• _EXERCISE AIM_
Please repeat word for word the line containing "Instruction: Switch the" and every following line up to and including the last one below, pictures excluded.

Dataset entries
■ ■ ■ ■

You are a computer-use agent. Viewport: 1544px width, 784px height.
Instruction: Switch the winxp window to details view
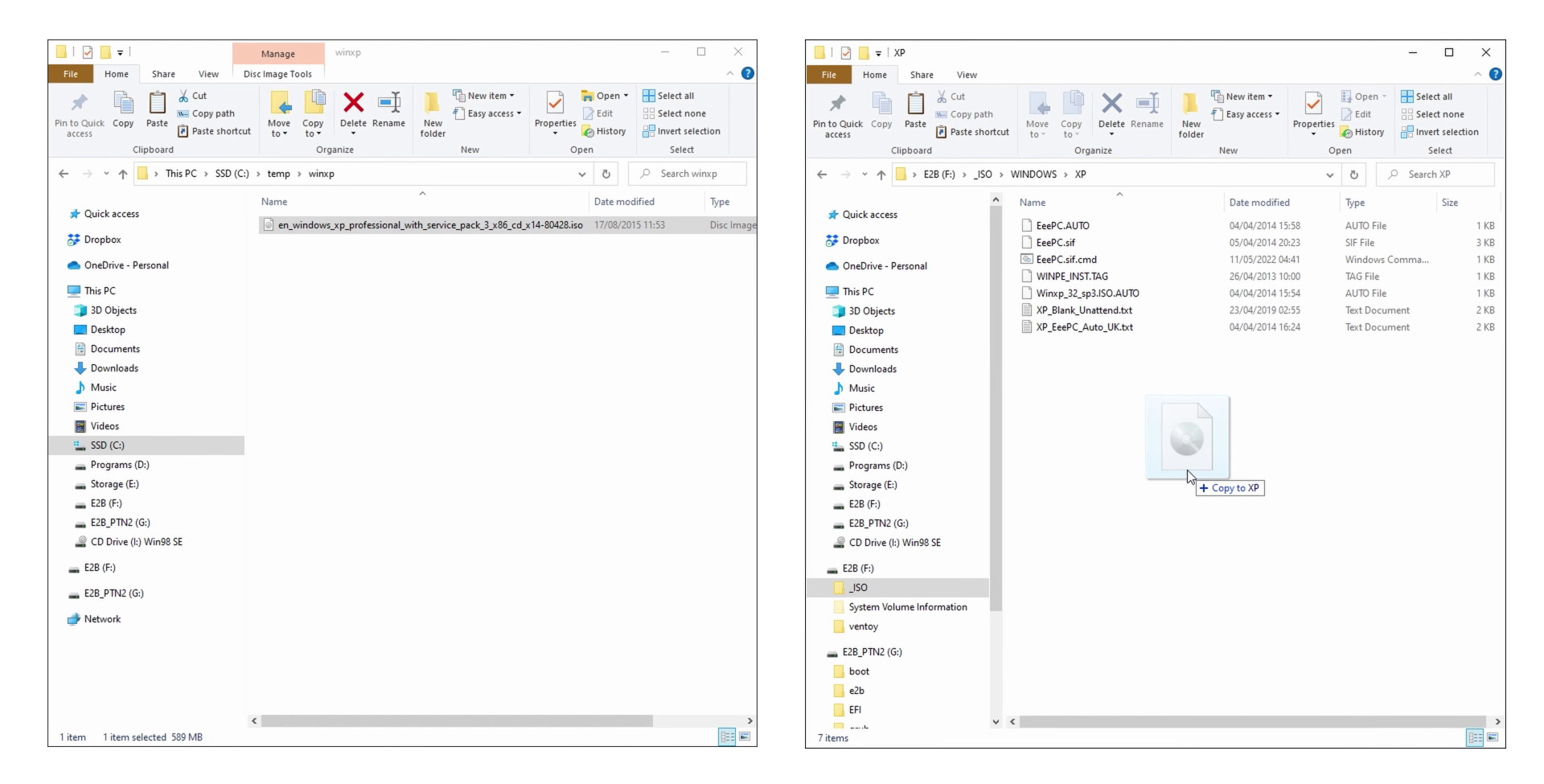tap(727, 737)
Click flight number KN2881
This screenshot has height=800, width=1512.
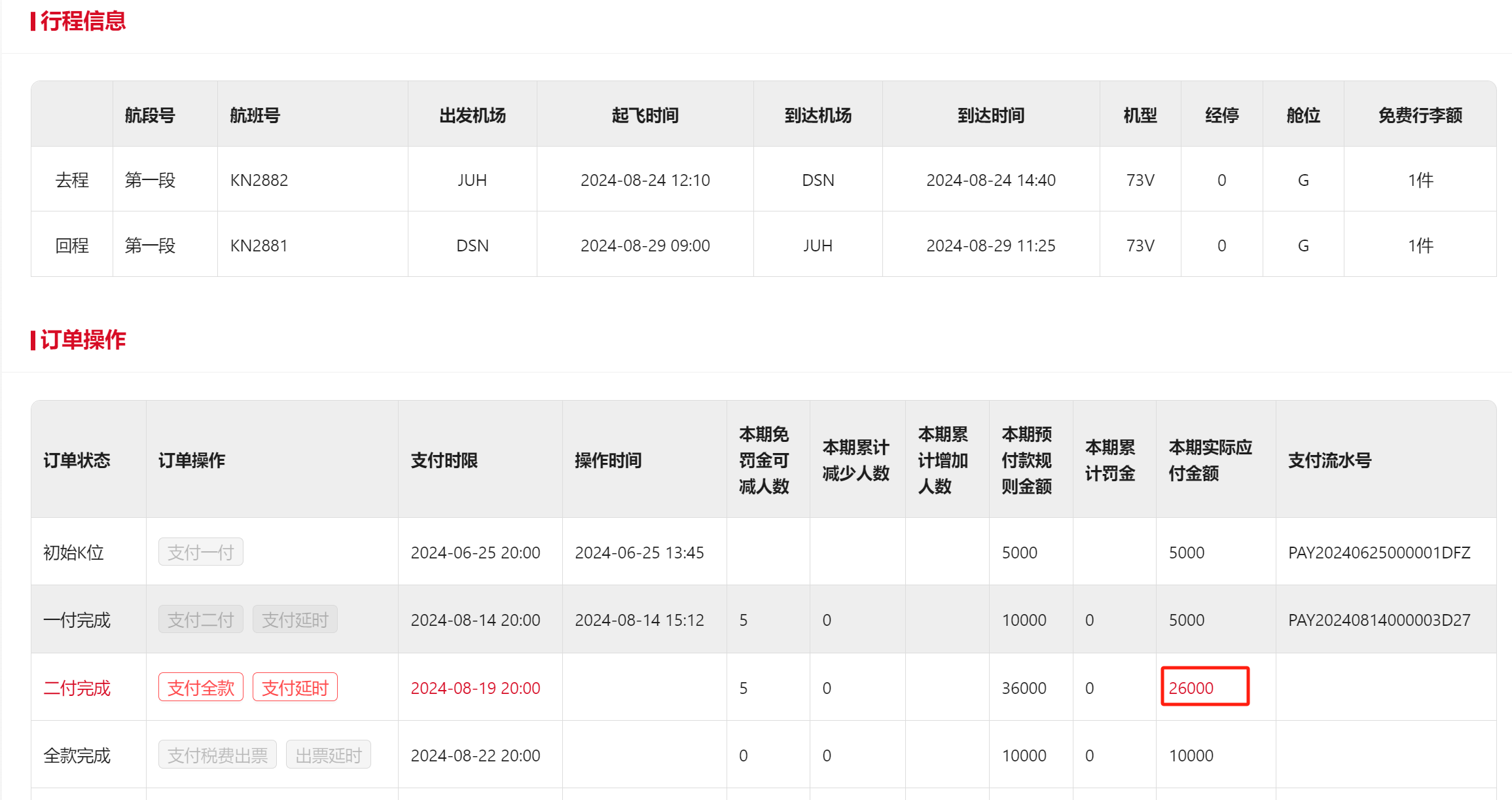pos(259,245)
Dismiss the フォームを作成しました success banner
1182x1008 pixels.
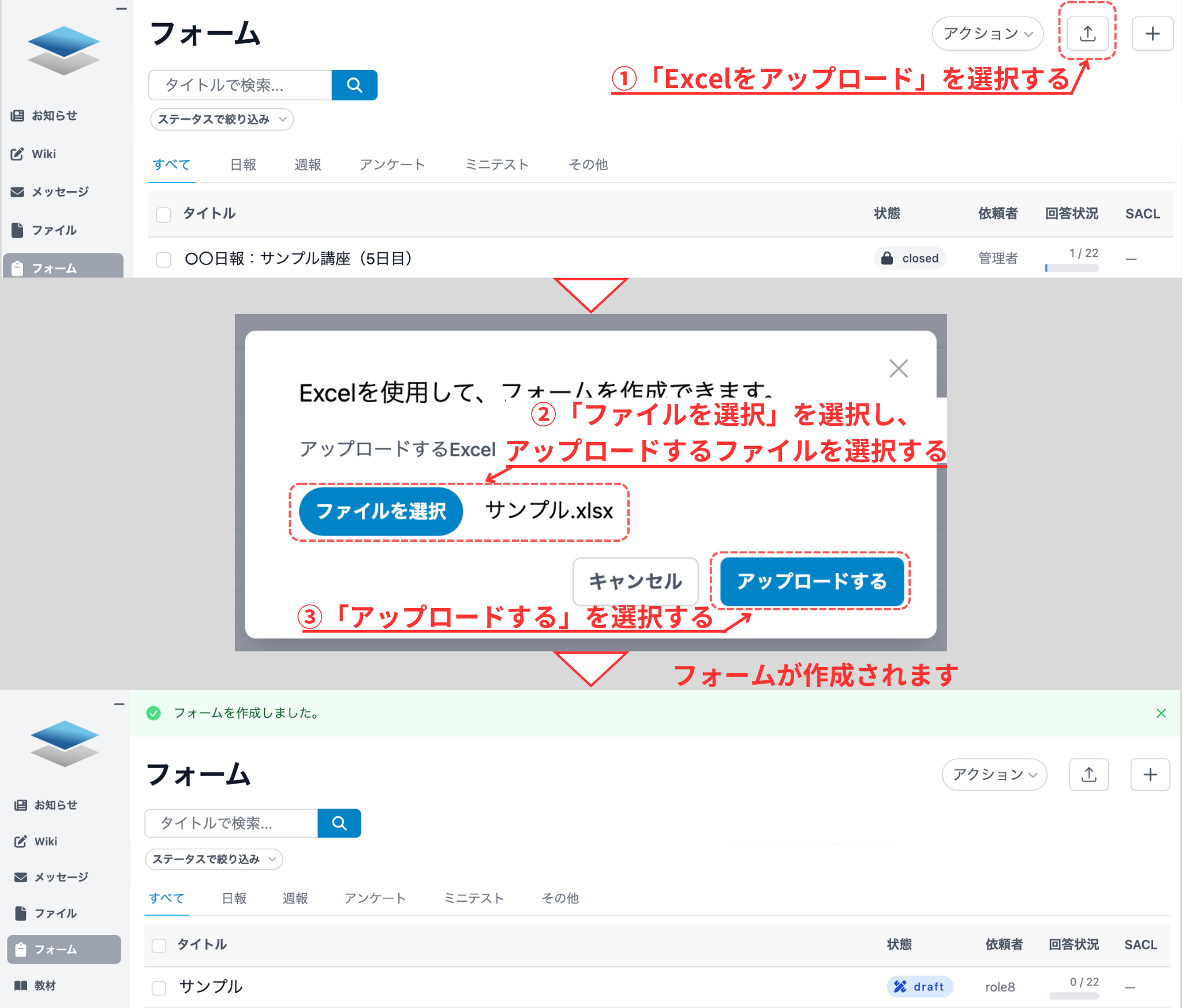click(1161, 713)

■ ■ ■ ■

• _RESULT OF THE EXERCISE_
Instruction: Switch the winxp window to details view
tap(727, 737)
Click flight number KN2881
This screenshot has height=800, width=1512.
pos(259,245)
Dismiss the フォームを作成しました success banner
1182x1008 pixels.
click(1161, 713)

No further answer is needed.